For you, most wicked sir, whom to call brother

Would even infect my mouth, I do forgive

Thy rankest fault – all of them.

In a production interpreting the play as a journey of self-discovery, Michael Bryant emphasized the hard-won quality of Prospero’s forgiveness of his brother. Max von Sydow was even tempted to smash Antonio’s face with his staff before he decided to forgive him. Prospero’s recognition of Caliban as his own, "This thing of darkness I / Acknowledge mine" is often interpreted as acceptance of his darker self. Sam Mendes, however, presented the line as the master’s reaction towards a creature who will always need rigid control. In his production Prospero imprisoned David Throughton’s repentant Caliban in the skip. As with Cheek by Jowl’s unrepentant Alonsa, this staging necessitated rewriting Shakespeare’s text: the pronoun in Prospero’s line, "Go, sirrah, to my cell", was changed to "thy".

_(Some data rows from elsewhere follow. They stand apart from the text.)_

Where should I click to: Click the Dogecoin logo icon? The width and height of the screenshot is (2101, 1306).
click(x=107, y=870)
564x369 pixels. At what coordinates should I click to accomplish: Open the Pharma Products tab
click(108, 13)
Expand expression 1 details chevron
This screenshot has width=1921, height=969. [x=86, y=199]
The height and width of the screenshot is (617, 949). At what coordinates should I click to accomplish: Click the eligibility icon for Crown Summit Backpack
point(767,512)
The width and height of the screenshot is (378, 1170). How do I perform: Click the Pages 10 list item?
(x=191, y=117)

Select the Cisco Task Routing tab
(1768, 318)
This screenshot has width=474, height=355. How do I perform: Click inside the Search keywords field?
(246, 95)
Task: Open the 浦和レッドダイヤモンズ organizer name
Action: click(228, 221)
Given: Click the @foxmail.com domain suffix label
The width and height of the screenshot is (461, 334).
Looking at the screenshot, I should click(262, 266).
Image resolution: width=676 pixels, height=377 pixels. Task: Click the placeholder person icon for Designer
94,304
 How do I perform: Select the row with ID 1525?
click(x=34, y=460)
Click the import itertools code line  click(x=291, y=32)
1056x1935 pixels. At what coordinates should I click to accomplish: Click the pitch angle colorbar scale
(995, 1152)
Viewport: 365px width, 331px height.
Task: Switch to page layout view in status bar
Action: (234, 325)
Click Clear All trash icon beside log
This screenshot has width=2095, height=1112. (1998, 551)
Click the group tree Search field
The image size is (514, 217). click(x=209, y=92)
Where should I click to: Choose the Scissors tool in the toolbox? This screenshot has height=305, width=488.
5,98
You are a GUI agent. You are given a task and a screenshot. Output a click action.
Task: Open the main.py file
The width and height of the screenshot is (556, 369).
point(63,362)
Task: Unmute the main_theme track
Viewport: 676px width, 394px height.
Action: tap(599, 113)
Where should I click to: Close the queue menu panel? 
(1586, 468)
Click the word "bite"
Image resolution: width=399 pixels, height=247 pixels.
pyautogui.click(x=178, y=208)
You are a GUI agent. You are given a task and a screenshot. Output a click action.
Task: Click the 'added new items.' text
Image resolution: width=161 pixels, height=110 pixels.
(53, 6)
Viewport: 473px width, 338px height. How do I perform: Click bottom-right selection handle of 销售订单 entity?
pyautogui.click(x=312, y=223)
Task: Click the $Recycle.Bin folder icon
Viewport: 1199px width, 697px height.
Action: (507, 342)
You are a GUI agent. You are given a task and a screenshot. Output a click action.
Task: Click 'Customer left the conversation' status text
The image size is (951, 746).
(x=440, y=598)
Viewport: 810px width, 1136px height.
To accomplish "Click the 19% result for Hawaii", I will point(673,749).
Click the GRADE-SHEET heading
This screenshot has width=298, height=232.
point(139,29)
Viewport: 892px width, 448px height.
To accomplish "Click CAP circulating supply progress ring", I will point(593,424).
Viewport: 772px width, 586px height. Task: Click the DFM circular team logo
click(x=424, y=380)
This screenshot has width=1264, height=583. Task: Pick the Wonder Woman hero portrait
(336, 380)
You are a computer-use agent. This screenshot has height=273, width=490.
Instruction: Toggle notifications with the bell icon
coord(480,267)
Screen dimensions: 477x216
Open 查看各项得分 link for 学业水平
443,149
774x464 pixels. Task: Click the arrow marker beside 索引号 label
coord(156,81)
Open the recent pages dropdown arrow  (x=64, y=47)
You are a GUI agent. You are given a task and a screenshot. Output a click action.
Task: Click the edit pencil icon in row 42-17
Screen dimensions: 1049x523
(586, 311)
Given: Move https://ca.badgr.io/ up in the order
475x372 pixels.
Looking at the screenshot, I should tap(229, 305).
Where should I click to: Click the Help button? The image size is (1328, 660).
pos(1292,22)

Prospero’s last action is the release of Ariel. This moment can express a close, friendly relationship between master and servant as in La TempÍte, where Ariel almost preferred staying with Prospero to regaining his freedom. But it can also convey Ariel’s impatience at the prospect of his liberty. Thus, Mark Rylance’s Ariel had already gone when Propsero spoke the words which were supposed to release him. Sam Mendes offered a startling revision of the entire relationship between Prospero and Ariel. The previously unemotional, efficient servant turned to Prospero and, spitting in his face, released the hatred and disgust accumulated during the twelve years of his servitude. The subsequent epilogue for Alec McCowen became the painful, weary recognition of his project’s failure and a true prayer for pardon and relief from the "good hands" of the audience. John Wood turned the Epilogue into the desperate plea of an insecure man for attention and affection. Both interpretations exemplify modern production’s efforts to avoid presenting Prospero as the retiring Shakespeare’s double saying his serene farewell to the stage.